### What to produce
Pictures aside, copy exactly each line from the one that holds "983x733 pixels." through the last line of the records below.

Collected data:

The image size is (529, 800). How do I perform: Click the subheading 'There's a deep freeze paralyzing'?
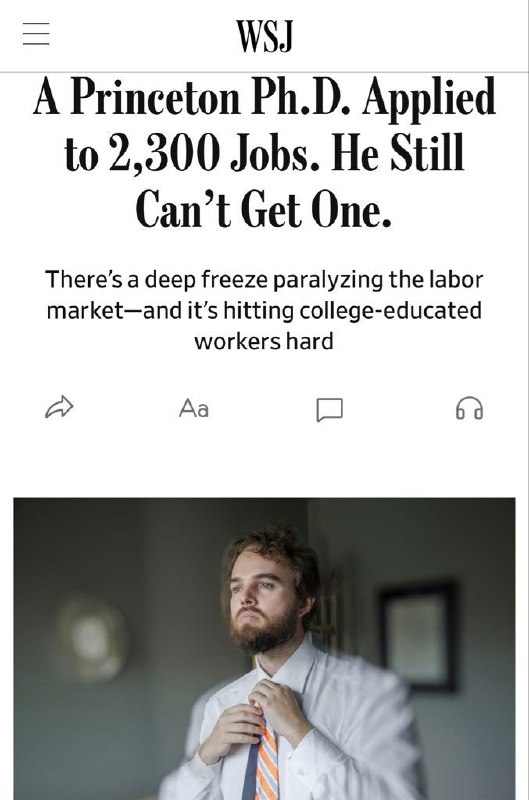click(x=214, y=280)
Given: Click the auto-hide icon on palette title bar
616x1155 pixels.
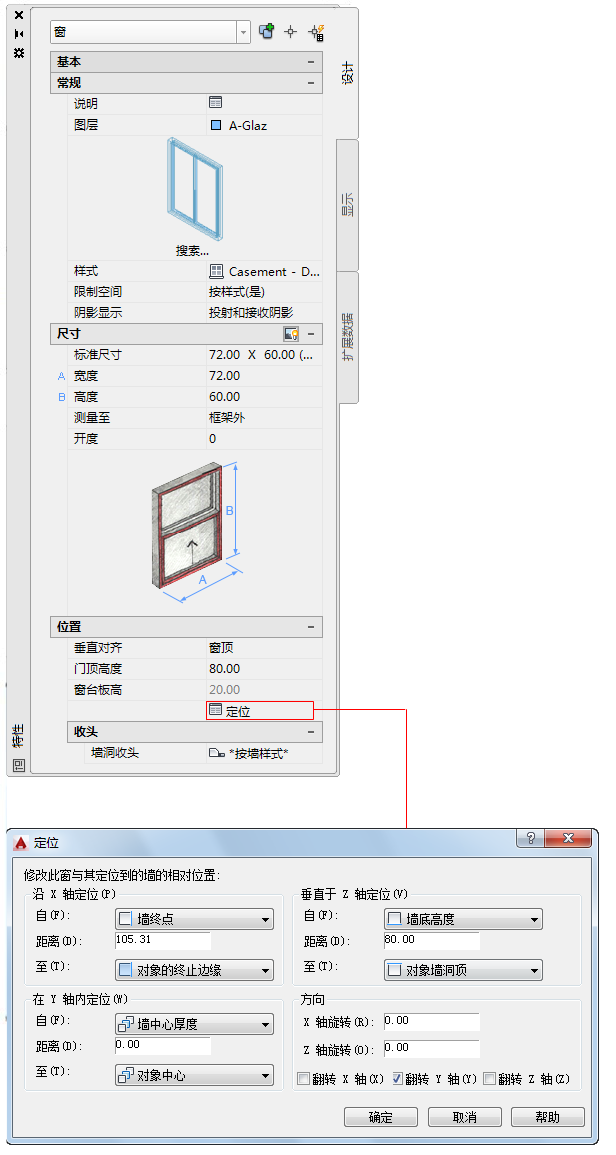Looking at the screenshot, I should [19, 34].
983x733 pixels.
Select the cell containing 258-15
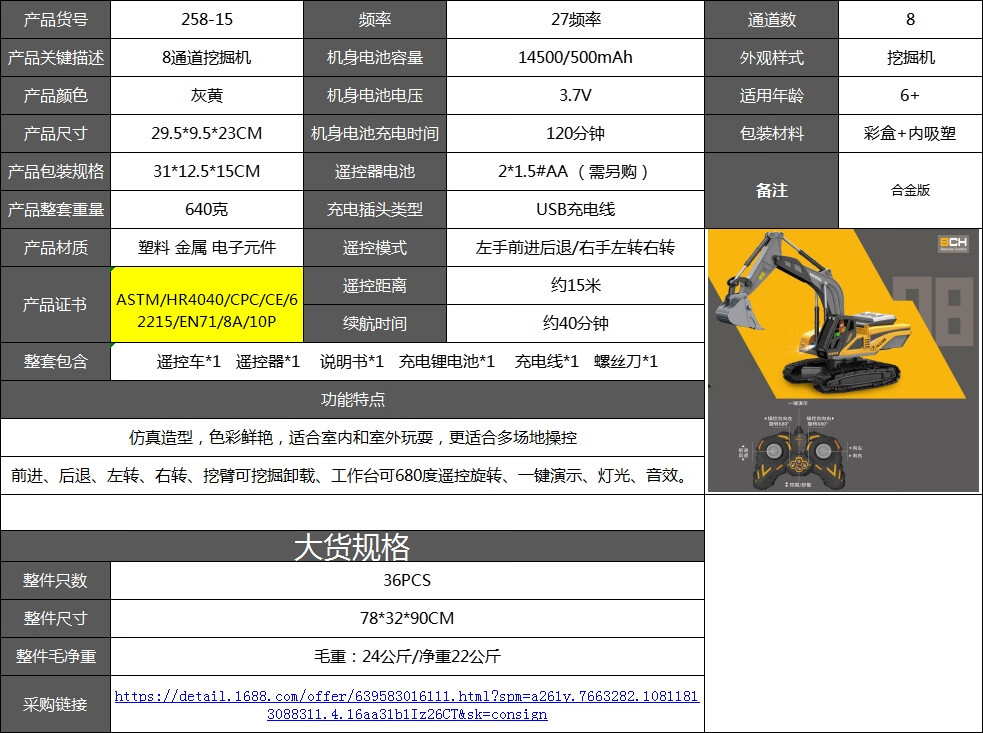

### Expected answer
983x733 pixels.
Select the cell containing 258-15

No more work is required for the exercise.